La discriminación y los prejuicios fueron los regalos de bienvenida de su país natal. La gente le señalaba sus tatuajes, lo veían como un delincuente. “Deportado es una palabra muy fuerte que ya trae el estigma que hiciste algo mal y te botaron”, afirma Villacorta. Los primeras semanas fueron duras para ‘Rafa’, a cualquier lugar a dónde iba tenía que ir acompañado de alguien que hablara español. No entendía nada de su entorno.


Villacorta es ingeniero en computación, pero no logró conseguir un empleo acorde a su profesión. Lo intentó dos veces pero sus tatuajes, lo han hecho ver como alguien “intimidante”. Su única ventaja en este país, es su inglés perfecto. Lo aceptaron en un centro de llamadas y ahora labora como profesor en “English Cool”, una escuela fundada por Eddy Anzora -otro salvadoreño deportado de los Estados Unidos- donde enseña inglés a los jóvenes salvadoreños a un bajo costo.

Anzora luce distinto a las fotografías de cuando estaba en Estados Unidos. Su complexión fornida, su estilo “Hip hop” y su amor por los animales quedaron en aquel país cuando fue deportado en el 2007. “Cuando me dijeron que me iban a deportar yo me fui de prófugo y anduve viviendo en Estados Unidos sin papeles y no es bonito. No es bonito estar allá sin papeles”, recuerda.

Sus padres se fueron de forma ilegal hacía el país americano en los años 80 en busca de oportunidades. Él apenas tenía dos años de vida. Reconoce que la situación económica acá es difícil. Sus primos, le dieron un hogar cuando fue deportado, le dijeron que tenía que conseguir un trabajo y lo logró en un centro de llamadas, donde le pagarían  $2  la hora. En Estados Unidos, como enfermero de animales, ganaba en una hora lo que aquí ganaría en siete.

Anzora fundó, en 2014, una escuela para enseñar inglés, luego que los muchachos   de la academia donde trabajaba, abandonaban las clases porque no podían seguir pagándolas. Abrió las puertas de su casa y nació “English Cool”, ahora tiene tres aulas más, en el bulevar de Los Heróes, edificio Demsa, San Salvador.

En la búsqueda de “entrenadores” Anzora  contactó a Frank Ticas, un amigo con quien jugaba baloncesto en los Estados Unidos.

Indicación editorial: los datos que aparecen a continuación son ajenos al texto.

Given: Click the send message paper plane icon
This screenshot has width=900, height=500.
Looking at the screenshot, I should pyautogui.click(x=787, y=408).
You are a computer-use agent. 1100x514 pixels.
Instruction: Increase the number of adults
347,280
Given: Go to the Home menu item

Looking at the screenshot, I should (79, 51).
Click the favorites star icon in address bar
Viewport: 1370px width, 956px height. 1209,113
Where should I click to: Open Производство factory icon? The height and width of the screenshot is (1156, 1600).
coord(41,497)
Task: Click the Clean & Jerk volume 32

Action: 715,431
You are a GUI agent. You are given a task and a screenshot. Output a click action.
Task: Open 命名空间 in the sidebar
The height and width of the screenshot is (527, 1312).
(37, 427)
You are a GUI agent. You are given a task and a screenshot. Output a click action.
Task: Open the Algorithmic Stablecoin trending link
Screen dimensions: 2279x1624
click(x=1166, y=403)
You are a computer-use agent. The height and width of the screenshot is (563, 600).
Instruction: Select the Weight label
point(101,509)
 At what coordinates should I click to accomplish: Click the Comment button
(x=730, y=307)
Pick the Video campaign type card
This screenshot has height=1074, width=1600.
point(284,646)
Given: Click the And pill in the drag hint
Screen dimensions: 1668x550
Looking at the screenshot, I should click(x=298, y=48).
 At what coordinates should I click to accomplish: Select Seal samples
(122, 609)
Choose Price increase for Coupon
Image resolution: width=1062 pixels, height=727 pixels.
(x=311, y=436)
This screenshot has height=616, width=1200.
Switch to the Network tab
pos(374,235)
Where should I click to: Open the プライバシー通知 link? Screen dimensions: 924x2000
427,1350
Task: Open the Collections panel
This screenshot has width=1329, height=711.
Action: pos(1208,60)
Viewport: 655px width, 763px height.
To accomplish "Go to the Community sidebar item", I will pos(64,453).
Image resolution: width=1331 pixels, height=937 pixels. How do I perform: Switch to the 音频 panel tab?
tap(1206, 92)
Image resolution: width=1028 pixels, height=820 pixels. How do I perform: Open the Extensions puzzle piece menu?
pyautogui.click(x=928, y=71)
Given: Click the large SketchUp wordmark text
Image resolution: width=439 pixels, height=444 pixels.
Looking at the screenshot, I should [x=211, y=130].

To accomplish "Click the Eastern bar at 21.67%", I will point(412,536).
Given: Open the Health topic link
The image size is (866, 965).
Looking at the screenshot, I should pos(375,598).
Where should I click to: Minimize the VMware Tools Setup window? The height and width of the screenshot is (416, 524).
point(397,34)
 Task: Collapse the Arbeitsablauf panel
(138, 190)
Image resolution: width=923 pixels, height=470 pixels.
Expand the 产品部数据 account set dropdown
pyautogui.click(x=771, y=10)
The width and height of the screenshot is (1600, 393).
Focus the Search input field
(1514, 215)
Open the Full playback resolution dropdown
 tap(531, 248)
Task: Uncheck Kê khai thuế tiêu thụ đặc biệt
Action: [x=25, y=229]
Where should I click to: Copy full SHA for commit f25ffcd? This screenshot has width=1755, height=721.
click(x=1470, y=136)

Lo encontró trabajando en un “Call Center” y le contó su idea. Ticas aceptó. Él también es un deportado y aunque al principio se negó a aceptar su situación, dice que se esforzó al ver una oportunidad de rehacer su vida y no cometer los mismos errores.

Su vida se había enfocado en fiestas con amigos, hasta que un día sobrepasó el límite. En el año 2000 lo deportaron. Aprendió español y entendió que la sociedad salvadoreña discrimina y estigmatiza a los deportados como grupos criminales.

“Yo creo que parte de lo que nosotros hacemos aquí es demostrar a la gente que su expresión, su forma de pensar, sus opiniones valen”, asegura Ticas. No piensa en regresar pero sí extraña la cercanía con sus padres y las cosas “efímeras” que ofrece el país americano.

Rafa, Eddy y Frank tienen un objetivo en común con el proyecto English Cool: “Nuestra misión es que los muchachos tenga una oportunidad de aprender inglés a un bajo costo, conseguir trabajo y tener la satisfacción de verlos triunfar”.